*** Selected excerpt ***

GENERAL NOTE:              The definitions and terms used in this Code of Ethics
                           are intended to mean the same as they do under the
                           1940 Act and other federal securities laws. If a
                           definition hereunder conflicts with the definition in
                           the 1940 Act or other federal securities laws, or if
                           a term used in this Code is not defined, you should
                           follow the definitions and meanings in the 1940 Act
                           or other federal securities laws, as applicable.


ACCESS PERSON means:

         [bullet] any trustee, director, officer or principal of the Portfolios
                  or of the Portfolio's investment adviser;

         [bullet] any employee of the Portfolios or of the Adviser (or of any
                  company in a CONTROL relationship to the Portfolios or The
                  Adviser) who, in connection with his or her regular functions
                  or duties, makes participates in, or obtains information
                  regarding the PURCHASE OR SALE OF SECURITIES by the Portfolios
                  or whose functions relate to the making of any recommendations
                  with respect to such PURCHASES OR SALES; and

         [bullet] any natural person in a CONTROL relationship with the
                  Portfolios or the Adviser, who obtains information concerning
                  recommendations made to the Portfolios with regard to the
                  purchase or sale of SECURITIES by the Portfolios.

         [bullet] as of June 30, 2000, the Adviser's Access Persons are: Bruce
                  M. Fox, Marty L. Robertson, Brian K. Turner, and Zane J.
                  Wilson.

AFFILIATED DIRECTOR means a director of the Adviser who is an "interested
person" of the Adviser within the meaning of Section 2(a)(19) of the 1940 Act.
As of June 30, 2000, the Adviser's Affiliated Director(s) are: None.

*** Data rows ***

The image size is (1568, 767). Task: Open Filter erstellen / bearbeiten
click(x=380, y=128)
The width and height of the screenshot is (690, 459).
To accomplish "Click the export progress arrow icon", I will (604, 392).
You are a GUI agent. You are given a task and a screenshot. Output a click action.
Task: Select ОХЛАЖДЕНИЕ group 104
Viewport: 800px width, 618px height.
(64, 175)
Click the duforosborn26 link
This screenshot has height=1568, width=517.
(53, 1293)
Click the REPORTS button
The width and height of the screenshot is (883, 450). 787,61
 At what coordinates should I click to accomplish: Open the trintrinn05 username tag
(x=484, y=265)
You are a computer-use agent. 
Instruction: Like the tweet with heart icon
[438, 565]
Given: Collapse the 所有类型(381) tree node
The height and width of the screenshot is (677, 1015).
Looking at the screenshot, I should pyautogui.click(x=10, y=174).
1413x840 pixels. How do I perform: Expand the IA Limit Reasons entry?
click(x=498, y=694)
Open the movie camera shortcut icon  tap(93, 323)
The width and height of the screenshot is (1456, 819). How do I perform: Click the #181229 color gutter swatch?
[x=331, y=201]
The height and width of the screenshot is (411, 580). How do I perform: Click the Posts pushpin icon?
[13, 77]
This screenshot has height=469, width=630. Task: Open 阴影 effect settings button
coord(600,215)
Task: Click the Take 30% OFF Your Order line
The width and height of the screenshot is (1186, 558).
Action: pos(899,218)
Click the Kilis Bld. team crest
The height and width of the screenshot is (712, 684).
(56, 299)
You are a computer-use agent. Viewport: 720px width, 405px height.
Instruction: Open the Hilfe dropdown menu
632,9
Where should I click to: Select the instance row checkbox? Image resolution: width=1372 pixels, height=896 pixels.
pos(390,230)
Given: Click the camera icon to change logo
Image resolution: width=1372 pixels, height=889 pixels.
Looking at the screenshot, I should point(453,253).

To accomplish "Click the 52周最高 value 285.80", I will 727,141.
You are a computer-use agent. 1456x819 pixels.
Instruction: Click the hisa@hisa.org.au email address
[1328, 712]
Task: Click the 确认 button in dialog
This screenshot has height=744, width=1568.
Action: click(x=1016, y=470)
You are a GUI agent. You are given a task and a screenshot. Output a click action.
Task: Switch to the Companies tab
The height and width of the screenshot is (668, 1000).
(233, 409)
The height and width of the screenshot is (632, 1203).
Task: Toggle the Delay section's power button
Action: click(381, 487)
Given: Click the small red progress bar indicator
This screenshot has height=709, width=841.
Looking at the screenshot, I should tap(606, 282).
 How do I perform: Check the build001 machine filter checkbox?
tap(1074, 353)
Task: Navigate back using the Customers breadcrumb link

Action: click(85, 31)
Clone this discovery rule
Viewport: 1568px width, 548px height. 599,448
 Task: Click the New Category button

***

◆ **Set of tasks**
[1] Answer these questions about the code of ethics definitions:
(a) If a term used in the Code is not defined, whose definitions and meanings should be followed?
(b) As of June 30, 2000, who are the Adviser's Access Persons?
(c) Which section of the 1940 Act gives the meaning of "interested person" used for an Affiliated Director?
[2] Restate the part of the code of ethics definitions starting at "[bullet] as of" and ending at "Director(s) are: None.", replacing "June 30, 2000" with "December 31, 2000".

◆ **Answers by task**
[1]
(a) Those in the 1940 Act or other federal securities laws, as applicable.
(b) Bruce M. Fox, Marty L. Robertson, Brian K. Turner, and Zane J. Wilson.
(c) Section 2(a)(19).

[2]
[bullet] as of December 31, 2000, the Adviser's Access Persons are: Bruce
                  M. Fox, Marty L. Robertson, Brian K. Turner, and Zane J.
                  Wilson.

AFFILIATED DIRECTOR means a director of the Adviser who is an "interested
person" of the Adviser within the meaning of Section 2(a)(19) of the 1940 Act.
As of December 31, 2000, the Adviser's Affiliated Director(s) are: None.